In der Praxis hat es sich bewährt, mögliche Konfliktfelder beim Unternehmensverkauf oder Unternehmenskauf im Vorfeld zu analysieren.
Ausgangslage eines Unternehmensverkaufs
Kerninstrumente für M&A Prozesse und Subprozesse sind Vertragswerke und Vereinbarungen zwischen den beteiligten Parteien. Vereinbarungen sind in diesem Kontext der NDA (Non Disclosure Agreement) und der Letter of Intent (LOI).
Für den Fall, dass die Verkäufer weiterhin als Geschäftsführer des veräußerten Objektes tätig sind sind neben dem Kaufvertrag auch neue Geschäftsführerverträge notwendig. Üblich sind in diesem Zusammenhang oft auch auf den Integrationszeitraum befristete Beraterverträge für die Verkäufer.

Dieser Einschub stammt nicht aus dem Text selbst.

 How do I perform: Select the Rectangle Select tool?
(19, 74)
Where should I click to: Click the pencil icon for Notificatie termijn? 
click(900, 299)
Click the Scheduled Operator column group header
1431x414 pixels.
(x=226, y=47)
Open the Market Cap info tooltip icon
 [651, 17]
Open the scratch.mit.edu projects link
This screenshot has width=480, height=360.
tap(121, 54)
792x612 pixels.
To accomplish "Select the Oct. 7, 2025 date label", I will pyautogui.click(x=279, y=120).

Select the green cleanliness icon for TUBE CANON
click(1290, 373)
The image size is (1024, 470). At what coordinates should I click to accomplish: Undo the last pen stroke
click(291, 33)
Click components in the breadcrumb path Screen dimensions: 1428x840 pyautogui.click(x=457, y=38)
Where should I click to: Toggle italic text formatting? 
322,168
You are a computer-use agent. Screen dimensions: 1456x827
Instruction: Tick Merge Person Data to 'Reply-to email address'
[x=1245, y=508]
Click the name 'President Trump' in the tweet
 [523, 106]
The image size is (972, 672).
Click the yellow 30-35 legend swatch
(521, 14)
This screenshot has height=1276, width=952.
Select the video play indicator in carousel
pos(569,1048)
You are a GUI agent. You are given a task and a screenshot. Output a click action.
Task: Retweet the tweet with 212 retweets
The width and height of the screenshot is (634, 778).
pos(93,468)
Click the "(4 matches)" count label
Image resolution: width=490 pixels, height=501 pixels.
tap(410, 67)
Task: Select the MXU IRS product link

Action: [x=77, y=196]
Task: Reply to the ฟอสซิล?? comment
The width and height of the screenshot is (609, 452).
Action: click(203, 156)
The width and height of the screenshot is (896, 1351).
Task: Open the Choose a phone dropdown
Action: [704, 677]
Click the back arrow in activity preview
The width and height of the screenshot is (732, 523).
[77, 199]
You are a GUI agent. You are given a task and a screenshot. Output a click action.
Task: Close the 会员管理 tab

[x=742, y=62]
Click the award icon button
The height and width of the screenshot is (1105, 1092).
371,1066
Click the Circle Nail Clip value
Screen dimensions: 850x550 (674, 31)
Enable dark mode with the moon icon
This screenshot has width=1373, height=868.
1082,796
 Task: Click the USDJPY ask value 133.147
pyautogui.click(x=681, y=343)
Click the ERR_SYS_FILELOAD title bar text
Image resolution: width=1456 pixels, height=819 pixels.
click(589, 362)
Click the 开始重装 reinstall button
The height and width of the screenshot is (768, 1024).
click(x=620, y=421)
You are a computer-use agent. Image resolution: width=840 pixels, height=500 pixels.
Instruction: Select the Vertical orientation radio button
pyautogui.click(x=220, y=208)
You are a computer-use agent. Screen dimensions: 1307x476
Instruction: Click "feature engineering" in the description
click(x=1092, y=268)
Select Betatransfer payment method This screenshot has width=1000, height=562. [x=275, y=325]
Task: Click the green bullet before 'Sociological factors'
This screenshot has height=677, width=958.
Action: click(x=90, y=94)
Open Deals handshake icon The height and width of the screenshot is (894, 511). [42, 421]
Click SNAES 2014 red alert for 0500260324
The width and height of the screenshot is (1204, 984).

Prozessdokumente sind in M&A Prozessen regelmäßig das Information Memorandum bzw. das Unternehmensexposé, der Teaser zur Ansprache von Interessenten, die Unternehmenswertermittlung und alle in einer Due Diligence verlangten Unternehmensdokumente. Da eine Due Diligence sehr komplex sein kann, gehen wir hier nur beispielhaft auf die Analyseobjekte einer DD ein. Die Betrachtung beschränkt sich hier auf die Wirtschaftsdaten, Gesellschafterdarlehen und betriebswirtschaftliche Auswertung (BWA), sowie die Jahresabschlüsse.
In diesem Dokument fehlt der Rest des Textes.